Friday, September 30, 2005

LIGHTNING WITHOUT THUNDER

Lightning without thunder has its own special grace. Flashing across the sky, in subtle streaks or golden brush strokes, but absent the onslaught of echoes and bowling-pin strikes -- in this manner, with those shimmering, almost elegaic tints, even lightning can seem benign.

(Especially while running by the river shortly after five, watching the light poke and prod at the fading black night, feeling the faint but steady patter of rain on one's head, shirt, shorts.)

At such times, this land seems peaceful, almost serene.
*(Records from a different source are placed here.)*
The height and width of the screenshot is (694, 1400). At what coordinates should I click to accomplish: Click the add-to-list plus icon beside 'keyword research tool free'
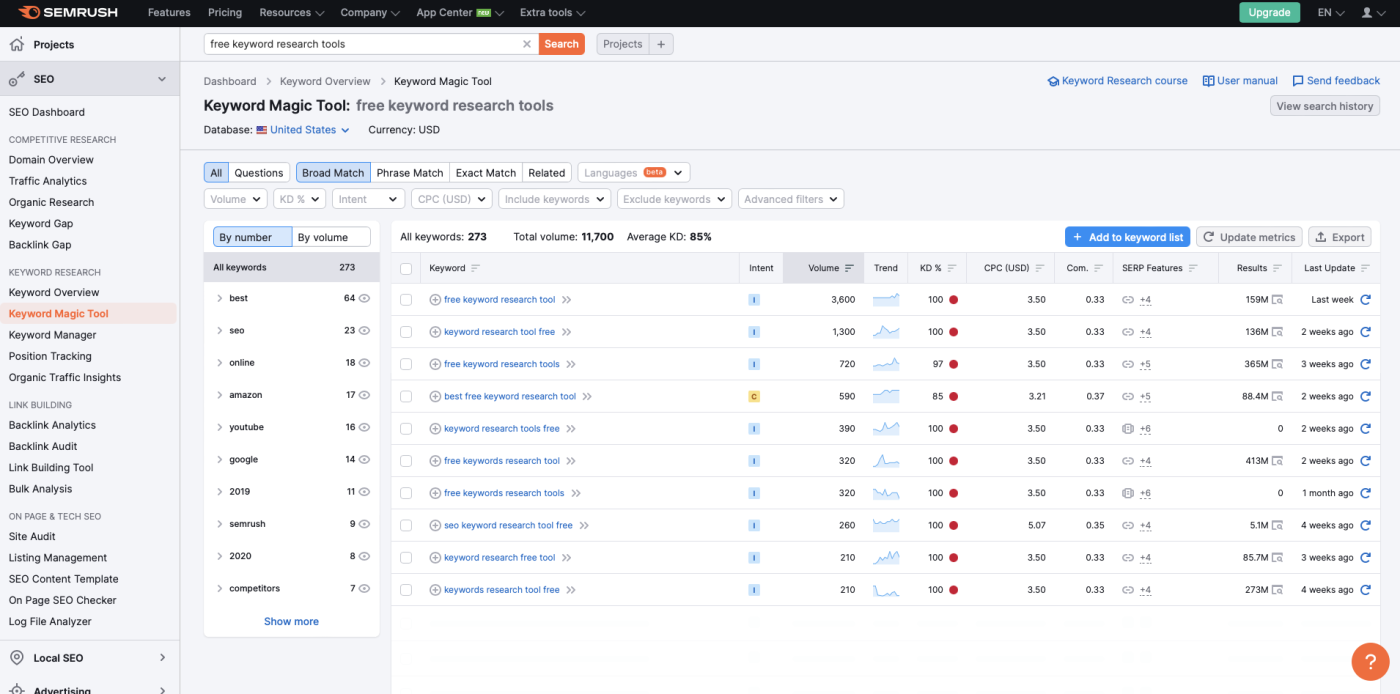point(435,332)
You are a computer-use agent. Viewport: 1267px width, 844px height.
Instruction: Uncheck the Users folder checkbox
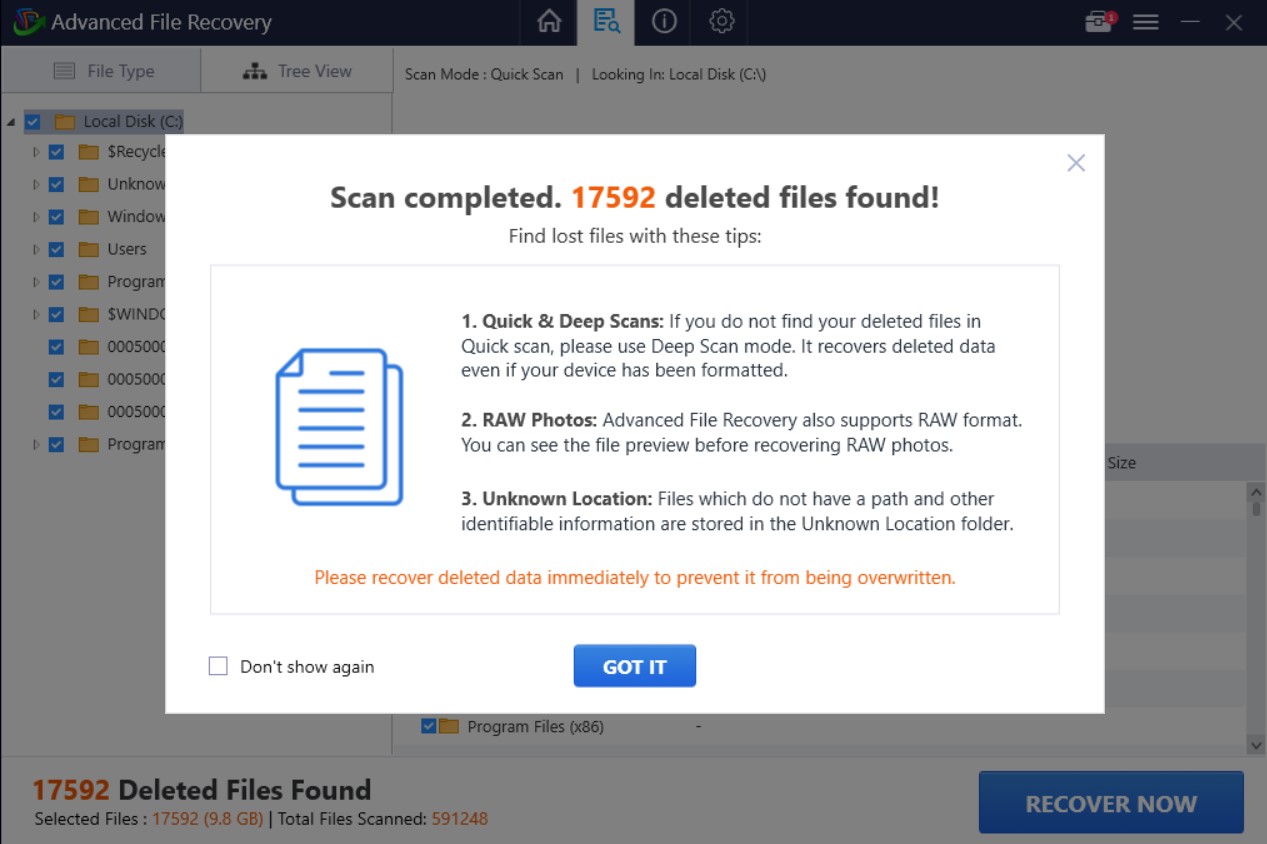coord(56,249)
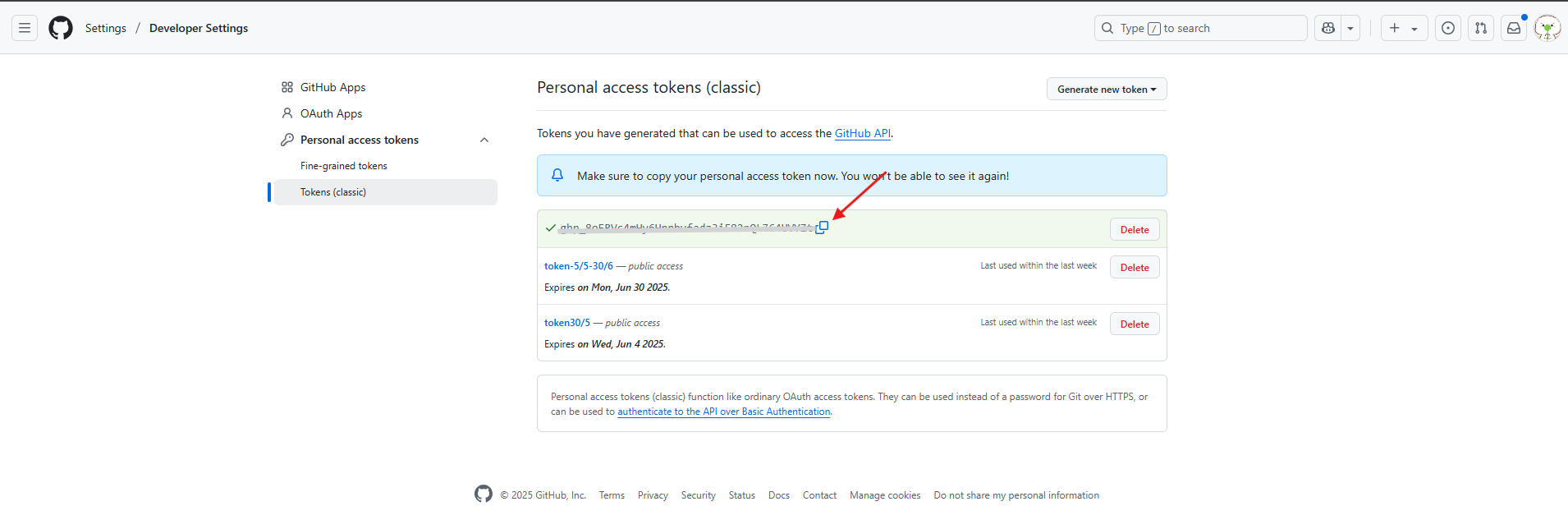Open Fine-grained tokens sidebar item
1568x529 pixels.
point(343,166)
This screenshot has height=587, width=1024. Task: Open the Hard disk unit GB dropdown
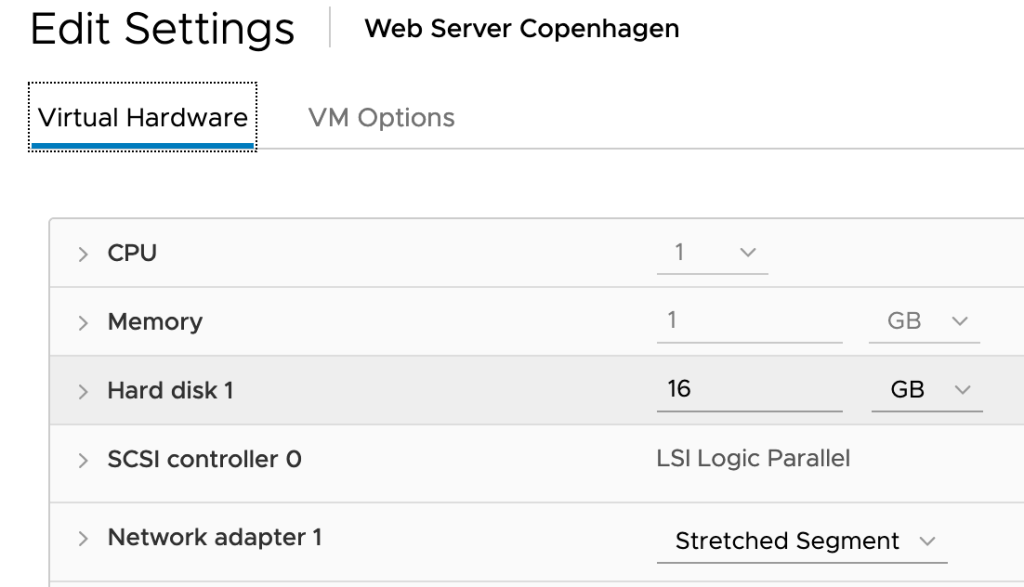coord(924,390)
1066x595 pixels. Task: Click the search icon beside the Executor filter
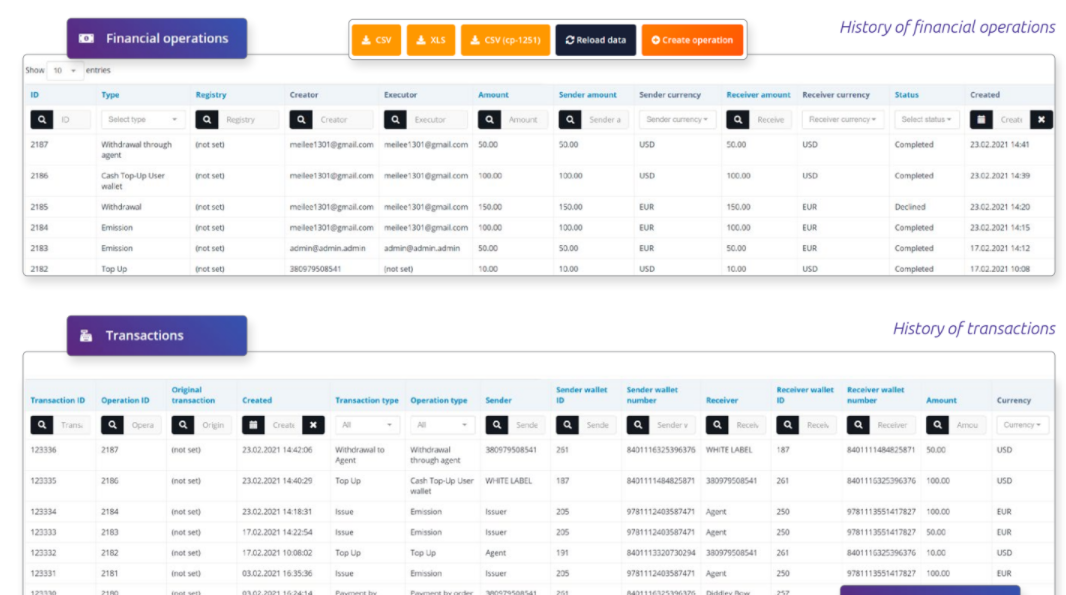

But then I read the paper, and I see that Cambodia has a received a ranking by the World Economic Forum that places it near the bottom rank of competitive nations, 112 out of 117, ahead of only Benin, Paraguay, Guyana and Kyrgyzstan in terms of risky places to invest money, and I see, in local news, that a teen accused of robbery was hacked to death with a machete by an angry mob, that a drunken man was arrested at the temple for scaring worshippers with a fuck-you sword, that two men have been arrested for furthering the illegal-monkey trade that is (apparently) rampant in this country, and, to top it all off, I learn that a 'Khmer Rouge-style' restaurant has opened opposite the Tuol Sleng torture museum, where diners can dine on rice gruel identical to that served in the Pol Pot regime, where the waitresses wonder why they've had only two foreign customers in two weeks.

I read that, all of that, and I wonder if it's true, if Cambodia is nothing more than 'an insane asylum with beer', as an expat friend of mine once creatively dubbed it.

I wonder.

It's something to think about, though. How wounded and strange and tilted this land can be. How full of human dimensions -- squared, cubed, sideways and skewed. This whole country is like lightning without thunder, I've come to think -- flashes of electric madness and despair in ragged streaks, but absent of any lasting echoes. Everything distant, nothing audible.

What am I doing here? I wonder. More importantly, what are they doing here, all of them, the people of Cambodia? Where will I go and where will they go?

Things to think about at other times, on other runs, as I watch the light do its relaxed but kinetic dance across the darkened sky.